*ASSIGNMENT 1*
Can you transcribe the trivia text, starting with "The Loneliest Number?" and going on through "few leading 1s."?
*ASSIGNMENT 2*
Could you go on with the trivia text from where it stops?

*STUDY TEXT*

Silly Old Bear

Psychological diagnoses of inhabitants of the Hundred Acre Wood, according to an article published in the Canadian Medical Association Journal, 2000:

  • Winnie-the-Pooh: ADHD, inattentive subtype; OCD (provisional diagnosis); borderline intellectual functioning (Very Little Brain)
  • Piglet: Generalized anxiety disorder
  • Eeyore: Dysthymic disorder
  • Rabbit: Narcissistic personality disorder
  • Owl: Reading disorder
  • Tigger: ADHD, hyperactivity-impulsivity subtype

“Pooh needs intervention,” the authors conclude. “We feel drugs are in order. We cannot but wonder how much richer Pooh’s life might be were he to have a trial of low-dose stimulant medication. With the right supports, including methylphenidate, Pooh might be fitter and more functional and perhaps produce (and remember) more poems.”

Naming Rights

Some paleontologists have a sense of humor. When Jenny Clack of the University of Cambridge discovered a fossil amphibian in the bed of an ancient swamp, she named it Eucritta melanolimnetes.

That’s Greek for “the creature from the black lagoon.”

The Loneliest Number?

In most lists of numbers, the leading digit 1 occurs about 30 percent of the time.

That’s Benford’s Law, named for the American physicist Frank Benford. It’s surprising, but it’s true, and it applies to most statistics relating to society and the natural world, from street addresses to the lengths of rivers.

It can even be used to detect fraud. When people make up lists of numbers, they tend to use too few leading 1s.

*GIVEN INFORMATION*
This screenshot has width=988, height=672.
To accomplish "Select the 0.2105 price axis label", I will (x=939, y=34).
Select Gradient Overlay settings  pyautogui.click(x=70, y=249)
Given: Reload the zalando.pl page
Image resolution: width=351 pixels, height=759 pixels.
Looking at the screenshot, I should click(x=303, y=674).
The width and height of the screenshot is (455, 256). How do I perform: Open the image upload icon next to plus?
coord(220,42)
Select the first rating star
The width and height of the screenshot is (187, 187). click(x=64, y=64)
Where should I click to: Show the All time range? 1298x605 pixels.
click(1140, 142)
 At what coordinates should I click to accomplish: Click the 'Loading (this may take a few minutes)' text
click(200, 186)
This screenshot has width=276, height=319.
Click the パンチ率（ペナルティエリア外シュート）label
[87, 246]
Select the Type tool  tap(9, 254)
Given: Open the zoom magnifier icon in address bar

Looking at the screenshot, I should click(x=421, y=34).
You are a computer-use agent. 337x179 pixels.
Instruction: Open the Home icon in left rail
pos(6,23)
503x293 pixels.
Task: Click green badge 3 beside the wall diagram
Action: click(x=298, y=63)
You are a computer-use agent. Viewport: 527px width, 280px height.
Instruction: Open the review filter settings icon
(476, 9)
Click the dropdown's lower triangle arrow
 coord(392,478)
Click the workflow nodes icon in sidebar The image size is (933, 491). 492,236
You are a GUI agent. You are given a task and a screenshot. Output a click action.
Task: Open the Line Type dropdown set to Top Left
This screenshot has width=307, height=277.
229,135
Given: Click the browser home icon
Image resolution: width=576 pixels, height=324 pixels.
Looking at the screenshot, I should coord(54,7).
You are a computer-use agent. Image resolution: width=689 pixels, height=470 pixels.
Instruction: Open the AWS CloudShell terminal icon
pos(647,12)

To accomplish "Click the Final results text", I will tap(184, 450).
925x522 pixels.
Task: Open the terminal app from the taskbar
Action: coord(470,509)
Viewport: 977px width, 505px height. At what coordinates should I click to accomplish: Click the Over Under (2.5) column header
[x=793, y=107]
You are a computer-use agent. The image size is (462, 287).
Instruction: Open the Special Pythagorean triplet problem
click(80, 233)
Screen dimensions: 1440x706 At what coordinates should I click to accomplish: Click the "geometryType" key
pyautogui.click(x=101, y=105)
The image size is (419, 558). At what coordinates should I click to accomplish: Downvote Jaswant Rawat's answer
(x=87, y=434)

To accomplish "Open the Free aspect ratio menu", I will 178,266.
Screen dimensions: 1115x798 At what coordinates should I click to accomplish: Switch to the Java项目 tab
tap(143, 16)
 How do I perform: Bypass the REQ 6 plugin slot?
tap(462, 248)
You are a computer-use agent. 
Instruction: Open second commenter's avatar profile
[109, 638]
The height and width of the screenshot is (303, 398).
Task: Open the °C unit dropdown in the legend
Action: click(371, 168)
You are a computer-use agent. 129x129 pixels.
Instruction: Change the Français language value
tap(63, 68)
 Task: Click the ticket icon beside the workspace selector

*ANSWER 1*
The Loneliest Number?

In most lists of numbers, the leading digit 1 occurs about 30 percent of the time.

That’s Benford’s Law, named for the American physicist Frank Benford. It’s surprising, but it’s true, and it applies to most statistics relating to society and the natural world, from street addresses to the lengths of rivers.

It can even be used to detect fraud. When people make up lists of numbers, they tend to use too few leading 1s.

*ANSWER 2*
Great Moments in Science

In 1994, 17-year-old Boy Scout David Hahn decided to build a nuclear breeder reactor in his backyard shed in Michigan. He gathered radioactive material from smoke detectors, camping lanterns, clocks and gunsights, hoping to transform them into fissionable isotopes in a hollowed-out block of lead.

He should have stuck to homework. The experiment started to emit toxic levels of radiation, and he was trying to dismantle it when the police found him and brought in the FBI and the Nuclear Regulatory Commission. To his mother’s dismay, her property was declared a Superfund hazardous materials cleanup site, and the shed was moved to Utah and buried as low-level radioactive waste.

On the bright side, Hahn made Eagle Scout.

Doppelgangers

In 1979 University of Minnesota psychologist Thomas J. Bouchard studied a pair of twins, Jim Lewis and Jim Springer, who had been separated at birth. Here’s what he found on interviewing them at age 39:

  • Both men had had first wives named Linda, divorced them and married women named Betty.
  • Lewis named his first son James Alan; Springer named his James Allan.
  • Both named their dogs Toy.
  • Both had worked as gas station attendants and for the same hamburger chain.
  • They drove the same type of car and bought the same brands of cigarettes and beer.
  • They regularly took annual vacations at the same Florida resort.
  • Both disliked baseball but enjoyed stock-car racing and woodwork.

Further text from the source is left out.